Having started the film festival with the resounding smack in the face that was Killer Joe, I was happy to return to much more familiar territory with a lovely, sad foreign film.
The Rest of the World chronicles a short period in the lives of a French family of three sisters and their father along with a few respective partners. The family are haunted by the ghost of a mother who died twenty-odd years before as well as by the secrets she left behind. Secrets emerge throughout, allowing this carefully crafted family dynamic to start coming apart at the seams and various tensions to come to the fore.
Not quite so subtle is the addition of the ‘stepmother’, played with terrifying brilliance by Emmanuelle Beart. Surely even poor Snow White didn’t have to put up with the shit these women take from their stepmother as she proceeds to tell vindictive secrets, ruin every family event, and, in one rather memorable scene, beat the crap out of their dad. In such a pool of well developed and sensitively crafted characters, this almost pantomime villain seems slightly out of place.

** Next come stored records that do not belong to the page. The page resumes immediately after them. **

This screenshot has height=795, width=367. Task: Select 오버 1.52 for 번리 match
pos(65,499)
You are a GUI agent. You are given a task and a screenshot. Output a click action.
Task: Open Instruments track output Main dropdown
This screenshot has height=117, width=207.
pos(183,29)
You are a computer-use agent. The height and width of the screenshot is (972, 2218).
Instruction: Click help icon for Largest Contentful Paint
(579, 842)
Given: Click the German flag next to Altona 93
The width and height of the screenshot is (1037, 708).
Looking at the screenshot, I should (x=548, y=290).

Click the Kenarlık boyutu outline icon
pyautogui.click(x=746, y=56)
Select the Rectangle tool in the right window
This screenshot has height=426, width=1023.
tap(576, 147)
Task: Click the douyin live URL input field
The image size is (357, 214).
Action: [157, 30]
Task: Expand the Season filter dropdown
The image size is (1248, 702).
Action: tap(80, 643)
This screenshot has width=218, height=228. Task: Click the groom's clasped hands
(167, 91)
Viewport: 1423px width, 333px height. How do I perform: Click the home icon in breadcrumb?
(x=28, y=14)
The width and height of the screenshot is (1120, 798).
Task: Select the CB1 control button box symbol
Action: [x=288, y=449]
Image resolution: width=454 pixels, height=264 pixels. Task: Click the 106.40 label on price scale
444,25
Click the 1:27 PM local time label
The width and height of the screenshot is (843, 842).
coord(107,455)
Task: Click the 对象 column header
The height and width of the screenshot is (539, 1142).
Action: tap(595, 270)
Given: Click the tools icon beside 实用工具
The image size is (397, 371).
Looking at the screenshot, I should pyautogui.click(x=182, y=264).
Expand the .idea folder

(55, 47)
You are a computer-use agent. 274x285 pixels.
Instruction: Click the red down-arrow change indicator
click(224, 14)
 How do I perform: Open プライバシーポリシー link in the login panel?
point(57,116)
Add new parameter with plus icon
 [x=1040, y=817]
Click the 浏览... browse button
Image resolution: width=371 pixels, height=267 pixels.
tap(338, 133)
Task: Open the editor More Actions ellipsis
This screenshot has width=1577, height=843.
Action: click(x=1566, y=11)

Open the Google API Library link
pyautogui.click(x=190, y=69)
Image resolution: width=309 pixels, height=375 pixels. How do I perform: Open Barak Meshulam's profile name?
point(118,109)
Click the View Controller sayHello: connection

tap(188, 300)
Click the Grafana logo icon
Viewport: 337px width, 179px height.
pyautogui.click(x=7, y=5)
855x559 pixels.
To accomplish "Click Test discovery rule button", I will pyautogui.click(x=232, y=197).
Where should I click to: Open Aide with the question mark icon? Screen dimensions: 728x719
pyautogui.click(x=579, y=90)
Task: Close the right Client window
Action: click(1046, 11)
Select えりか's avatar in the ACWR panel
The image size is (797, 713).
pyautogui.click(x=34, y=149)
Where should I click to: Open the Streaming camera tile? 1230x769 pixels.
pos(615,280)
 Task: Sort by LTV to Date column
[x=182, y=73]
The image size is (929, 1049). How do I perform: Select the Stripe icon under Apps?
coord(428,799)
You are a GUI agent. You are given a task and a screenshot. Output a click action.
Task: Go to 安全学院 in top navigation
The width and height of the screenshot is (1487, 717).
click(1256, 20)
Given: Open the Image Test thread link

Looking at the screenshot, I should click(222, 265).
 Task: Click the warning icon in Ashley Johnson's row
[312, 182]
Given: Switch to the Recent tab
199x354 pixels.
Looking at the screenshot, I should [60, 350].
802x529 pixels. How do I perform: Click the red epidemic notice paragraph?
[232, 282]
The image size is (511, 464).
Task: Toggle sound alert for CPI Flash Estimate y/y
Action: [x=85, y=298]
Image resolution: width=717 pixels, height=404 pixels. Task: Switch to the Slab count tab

Having said that, the addition of the stepmother does make for some of the most entertaining scenes in the film and creates some light moments in what is generally quite a heavy storyline, following as it does the central sister’s discovery of her pregnancy in the wake of her boyfriend’s recent suicide.
It is this central character of Eve, who creates the most beautiful heart of the film, and not simply because the camera adores her. The fact that overall she has very few lines not only reflects that she works with deaf children but also the quiet role she seems to play within the family dynamic. Eve’s struggle to come to terms with her situation is just as quiet and creates a poignant drama that seems to almost recall and reinforce the shock of the death of her mother.
This somewhat tragic formula does however go a long way to representing the chaotic web of connections, alliances and resentments that make up any family. The fact that there is the possibility of a baby at the heart of the action similarly comes to represent the future and next phase of this group as well as to centre all their concerns about parentage and family on a very real centre-point.
Director Damien Odoul is described by the programme as an ‘EIFF veteran’ and certainly this self assured and delicate film reflects his experience as well as his understanding of how to create a rather beautiful piece of art.